Record excerpts:
******************************
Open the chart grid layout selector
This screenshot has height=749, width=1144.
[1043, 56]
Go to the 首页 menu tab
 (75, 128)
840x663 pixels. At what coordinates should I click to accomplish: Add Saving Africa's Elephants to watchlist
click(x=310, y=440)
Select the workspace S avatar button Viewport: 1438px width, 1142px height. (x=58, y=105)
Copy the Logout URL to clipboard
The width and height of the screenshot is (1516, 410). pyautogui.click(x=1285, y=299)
******************************
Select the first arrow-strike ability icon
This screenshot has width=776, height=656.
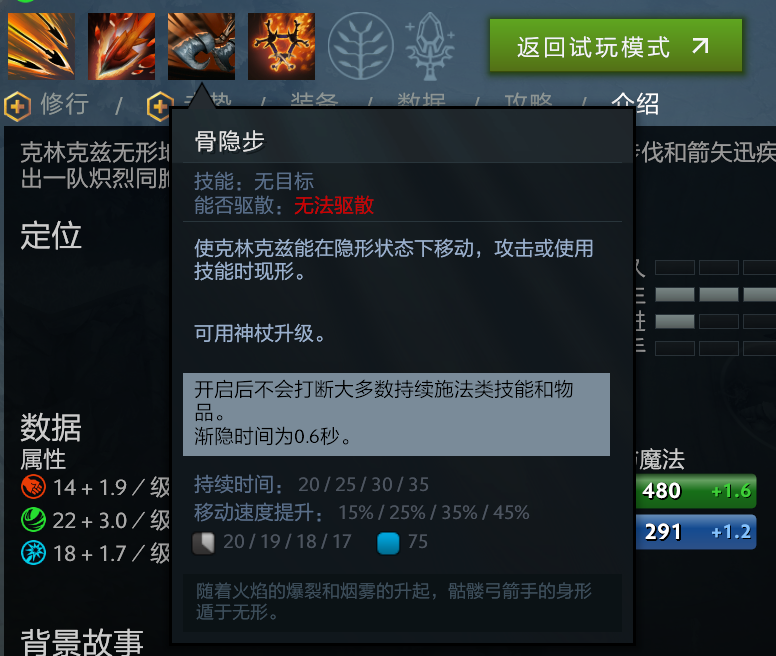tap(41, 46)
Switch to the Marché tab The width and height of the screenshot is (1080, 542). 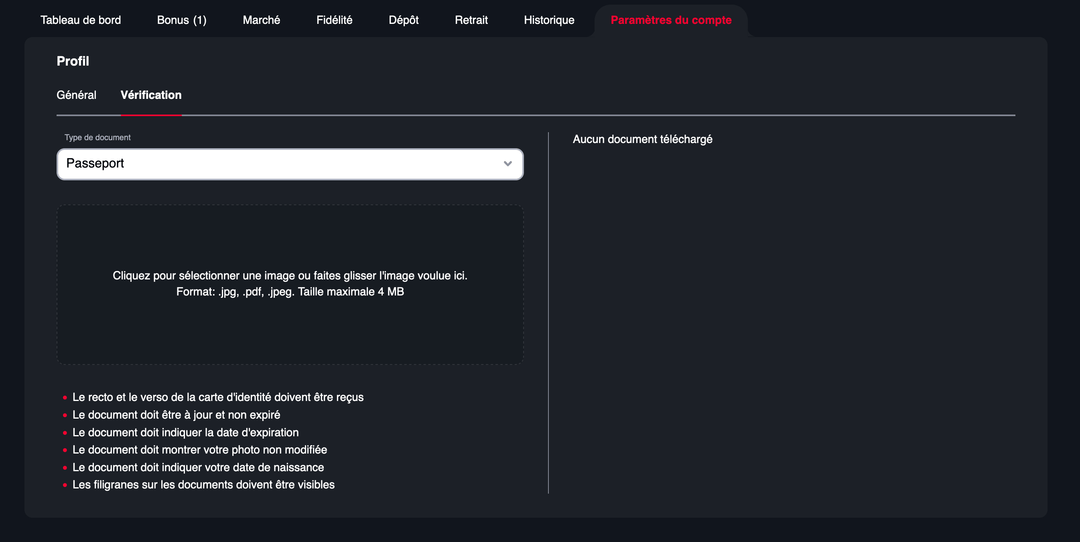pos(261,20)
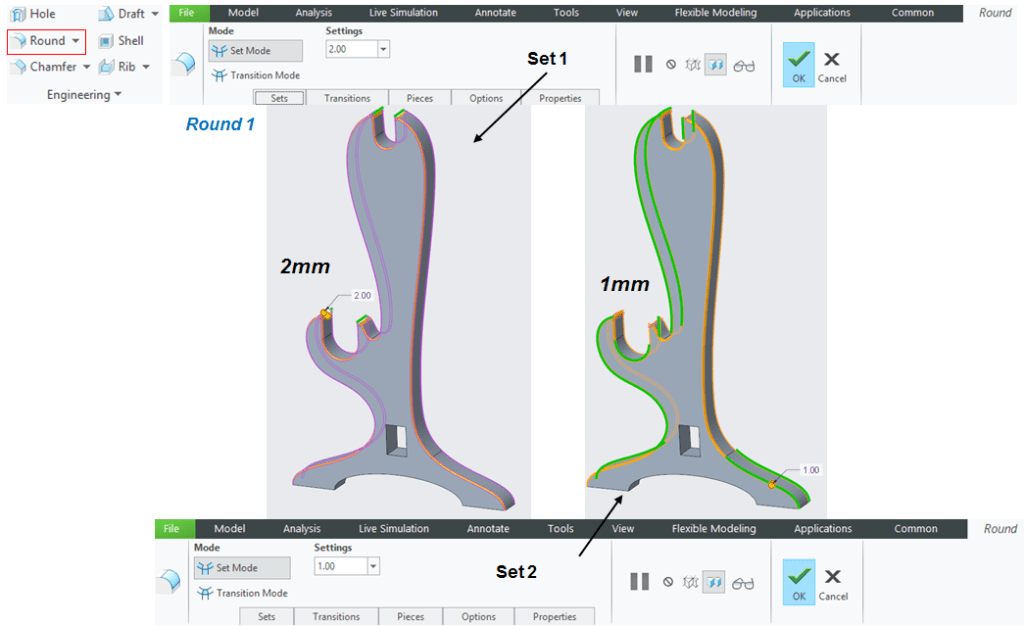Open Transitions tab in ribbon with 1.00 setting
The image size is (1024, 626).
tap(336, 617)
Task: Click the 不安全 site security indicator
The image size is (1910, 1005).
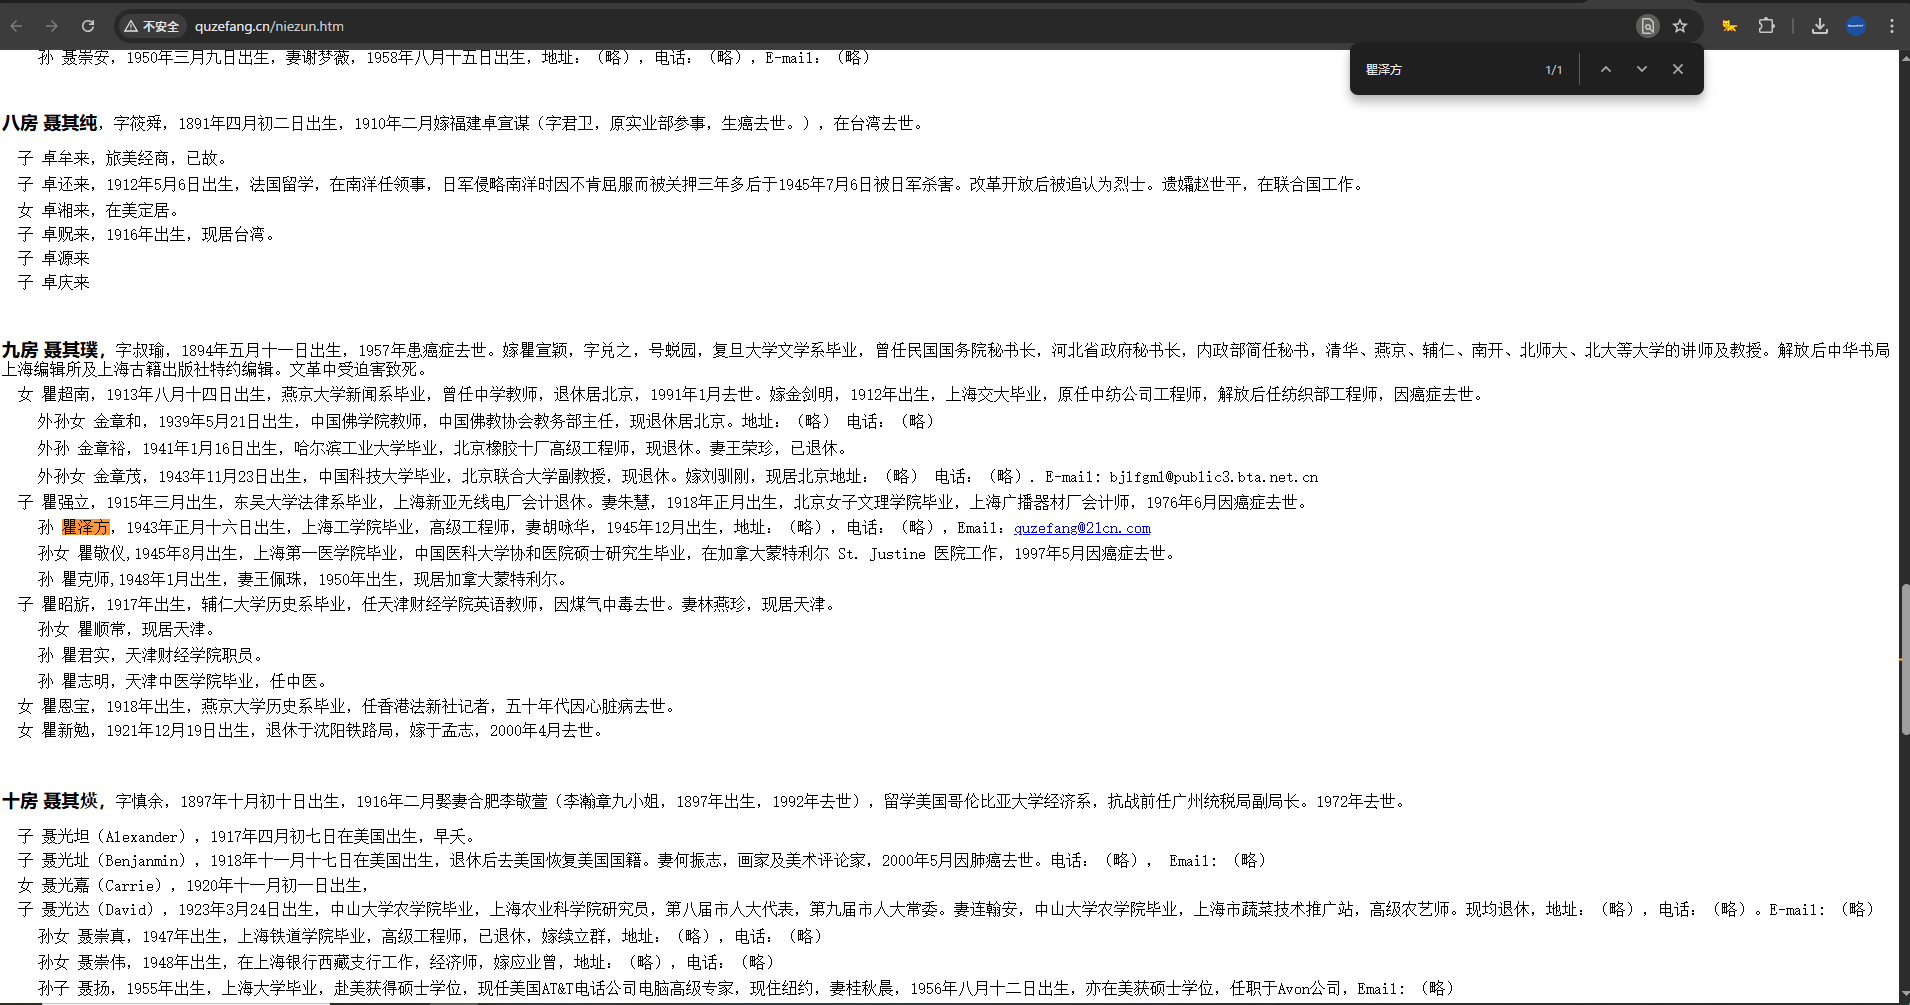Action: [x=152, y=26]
******************************
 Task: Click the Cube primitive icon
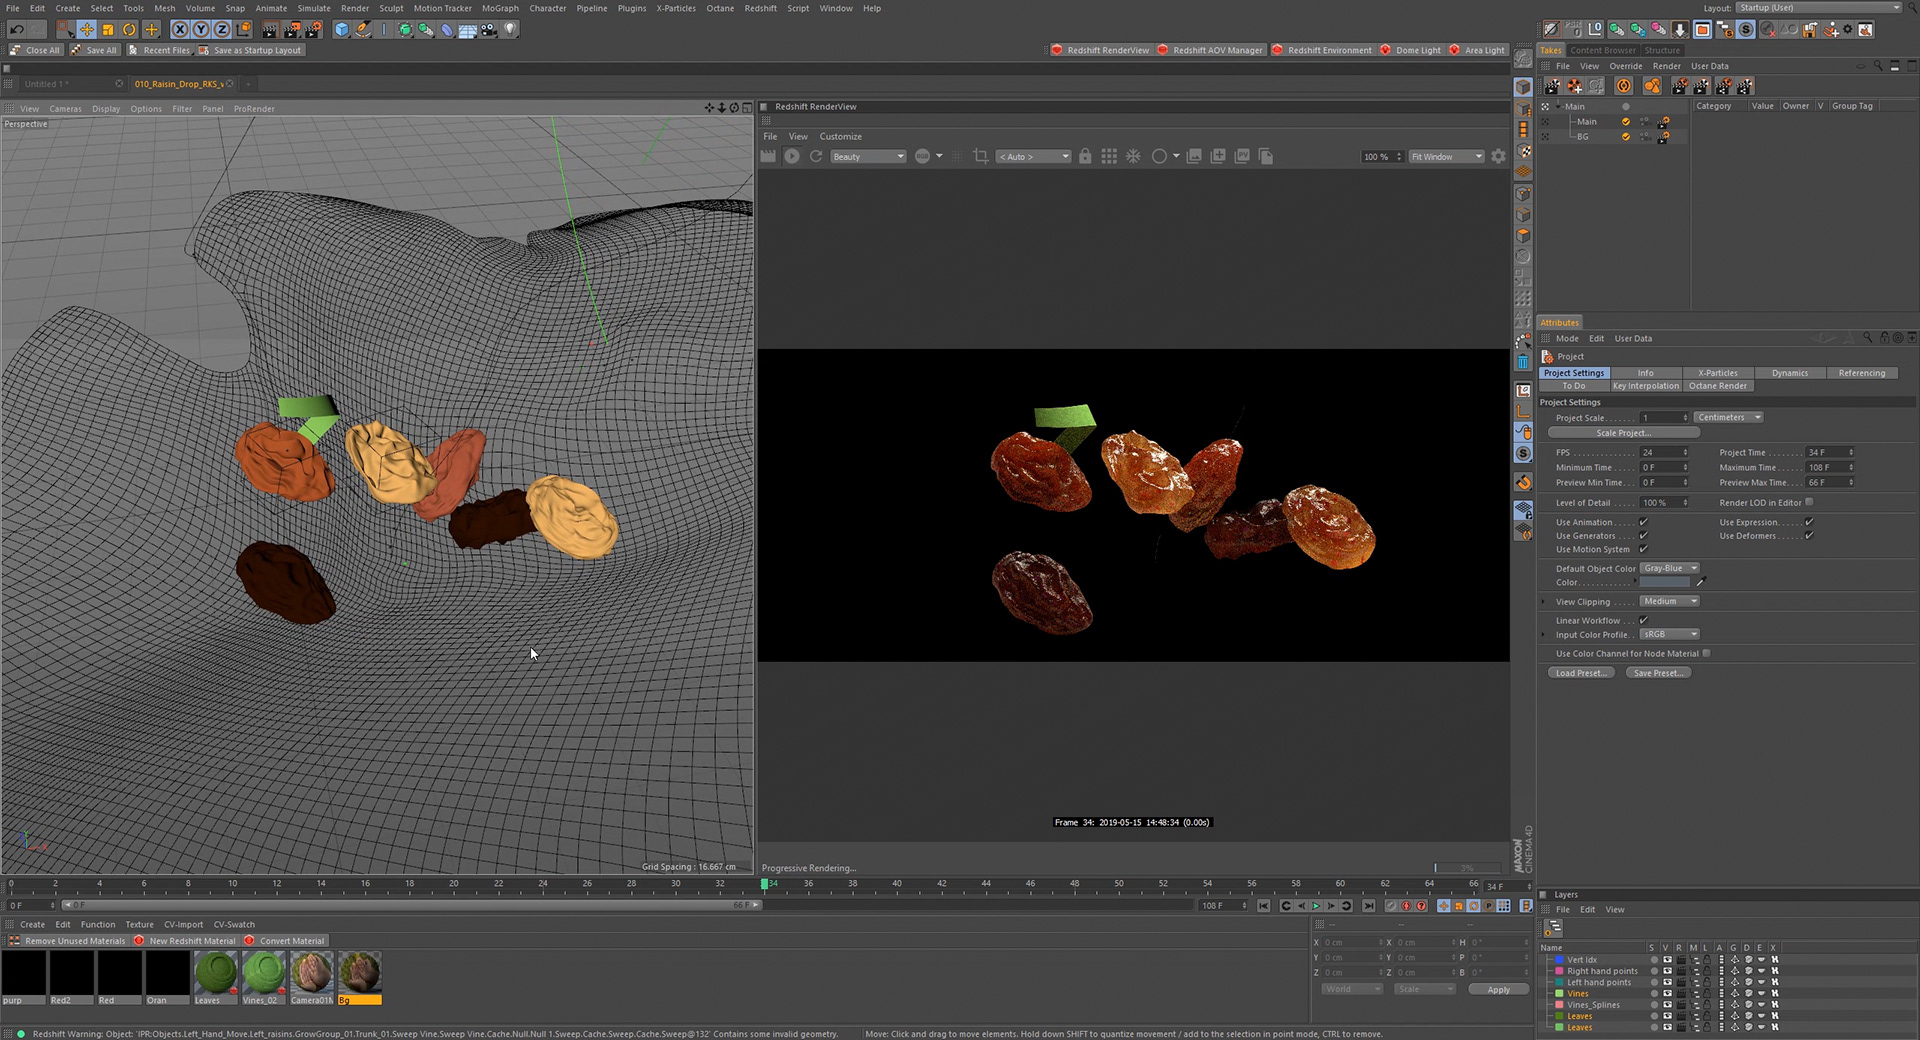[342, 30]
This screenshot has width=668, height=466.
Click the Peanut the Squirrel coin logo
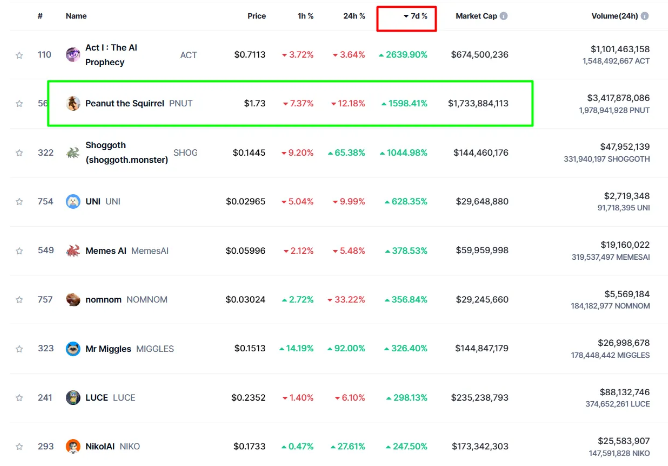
******************************
Begin with the line above that has "This screenshot has width=668, height=466." and continue through the line that has "Click the Peanut the Squirrel coin logo", setting each one down exactly. Stop there.

Answer:
This screenshot has width=668, height=466.
Click the Peanut the Squirrel coin logo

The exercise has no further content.